By: Dr. Michael Dennis, Civic Association Director.
It has been a challenging flu season (and not over yet) with many suffering from symptoms including, but not limited to, fever, cough, respiratory problems, muscle aches, tummy troubles, and fatigue.
Image: Dr. Michael Dennis
Many have voiced frustration that they became ill despite being vaccinated. This is not surprising since this season’s vaccines were only effective against 23 percent of viruses. Infectious disease specialists were already aware that most of the viruses circulating had mutated from those selected nearly one year ago for the development of vaccines and thus later do not recognize any component of the current virus strain. Researchers are trying to produce a universal vaccine that would stimulate immunity against proteins inside the virus, which don’t change from year to year, but there are restrictions in the process. Significant among them is that there is a lack of incentive for the pharmaceutical industry to produce new vaccines. Influenza vaccine sales produce very little revenue, are difficult to make and are extremely labor intensive. One would hope the industry would see a compassionate opportunity to serve the public in return for its massive income from other medications.

▶ _DATA_:
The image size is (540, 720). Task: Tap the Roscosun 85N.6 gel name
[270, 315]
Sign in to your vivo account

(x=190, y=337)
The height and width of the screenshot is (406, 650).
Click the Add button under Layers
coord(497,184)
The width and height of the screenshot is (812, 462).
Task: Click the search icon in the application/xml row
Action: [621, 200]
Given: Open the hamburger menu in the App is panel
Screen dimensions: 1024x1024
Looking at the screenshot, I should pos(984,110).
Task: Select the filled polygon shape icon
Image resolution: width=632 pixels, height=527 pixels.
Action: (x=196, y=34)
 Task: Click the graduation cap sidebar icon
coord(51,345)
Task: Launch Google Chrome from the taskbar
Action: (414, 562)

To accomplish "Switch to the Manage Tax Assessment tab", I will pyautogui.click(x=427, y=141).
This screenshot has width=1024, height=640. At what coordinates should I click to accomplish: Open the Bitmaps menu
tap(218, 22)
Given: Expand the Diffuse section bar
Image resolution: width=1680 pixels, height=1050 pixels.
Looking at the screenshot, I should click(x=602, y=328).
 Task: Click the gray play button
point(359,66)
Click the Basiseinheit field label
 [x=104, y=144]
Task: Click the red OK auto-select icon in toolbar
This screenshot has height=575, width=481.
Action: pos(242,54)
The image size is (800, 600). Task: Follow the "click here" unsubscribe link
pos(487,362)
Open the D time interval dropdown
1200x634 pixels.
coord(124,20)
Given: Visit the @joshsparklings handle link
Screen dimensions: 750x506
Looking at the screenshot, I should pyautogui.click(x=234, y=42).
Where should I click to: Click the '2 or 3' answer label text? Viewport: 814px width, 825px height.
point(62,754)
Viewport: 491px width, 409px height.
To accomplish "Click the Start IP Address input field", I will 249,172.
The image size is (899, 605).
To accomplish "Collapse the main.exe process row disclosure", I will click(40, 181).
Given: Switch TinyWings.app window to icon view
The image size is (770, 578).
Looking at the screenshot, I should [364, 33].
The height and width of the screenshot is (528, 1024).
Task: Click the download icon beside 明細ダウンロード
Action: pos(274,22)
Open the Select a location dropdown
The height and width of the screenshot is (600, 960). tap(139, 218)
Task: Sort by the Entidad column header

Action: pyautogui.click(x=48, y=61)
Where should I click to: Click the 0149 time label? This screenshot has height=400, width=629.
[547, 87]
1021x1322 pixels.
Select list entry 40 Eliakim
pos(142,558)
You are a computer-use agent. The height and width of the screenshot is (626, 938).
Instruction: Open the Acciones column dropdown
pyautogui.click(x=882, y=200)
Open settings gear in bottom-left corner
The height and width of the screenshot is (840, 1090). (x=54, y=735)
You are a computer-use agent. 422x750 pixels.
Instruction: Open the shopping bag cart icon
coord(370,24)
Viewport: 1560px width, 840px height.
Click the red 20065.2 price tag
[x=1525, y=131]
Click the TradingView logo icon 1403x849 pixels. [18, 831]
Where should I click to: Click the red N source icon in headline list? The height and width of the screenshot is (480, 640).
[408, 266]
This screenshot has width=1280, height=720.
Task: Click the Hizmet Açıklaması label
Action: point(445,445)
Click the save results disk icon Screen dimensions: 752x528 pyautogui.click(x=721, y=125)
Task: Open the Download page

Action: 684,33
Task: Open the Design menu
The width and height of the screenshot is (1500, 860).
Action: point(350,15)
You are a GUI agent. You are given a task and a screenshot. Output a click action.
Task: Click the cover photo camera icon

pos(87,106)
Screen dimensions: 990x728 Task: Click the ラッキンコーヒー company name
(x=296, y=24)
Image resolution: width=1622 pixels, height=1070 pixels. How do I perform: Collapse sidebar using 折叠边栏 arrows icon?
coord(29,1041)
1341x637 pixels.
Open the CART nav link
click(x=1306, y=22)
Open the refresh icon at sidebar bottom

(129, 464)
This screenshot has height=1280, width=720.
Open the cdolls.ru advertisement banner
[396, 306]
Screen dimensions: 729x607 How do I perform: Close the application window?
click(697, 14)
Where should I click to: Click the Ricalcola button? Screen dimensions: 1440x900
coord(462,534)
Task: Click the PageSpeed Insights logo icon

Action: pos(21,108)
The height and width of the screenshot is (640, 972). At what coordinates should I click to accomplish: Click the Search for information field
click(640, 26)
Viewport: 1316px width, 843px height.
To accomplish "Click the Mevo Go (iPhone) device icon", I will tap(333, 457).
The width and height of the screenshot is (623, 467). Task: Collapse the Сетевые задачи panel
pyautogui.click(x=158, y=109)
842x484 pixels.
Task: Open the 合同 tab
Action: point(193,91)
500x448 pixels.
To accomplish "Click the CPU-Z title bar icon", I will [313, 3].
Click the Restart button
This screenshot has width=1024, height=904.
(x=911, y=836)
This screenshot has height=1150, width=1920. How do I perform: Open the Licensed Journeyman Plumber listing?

▶ _WORK REQUEST_:
In the flu season article, against what percentage of viruses were this season's vaccines effective?

▶ _SOLUTION TO THE PROBLEM_:
23 percent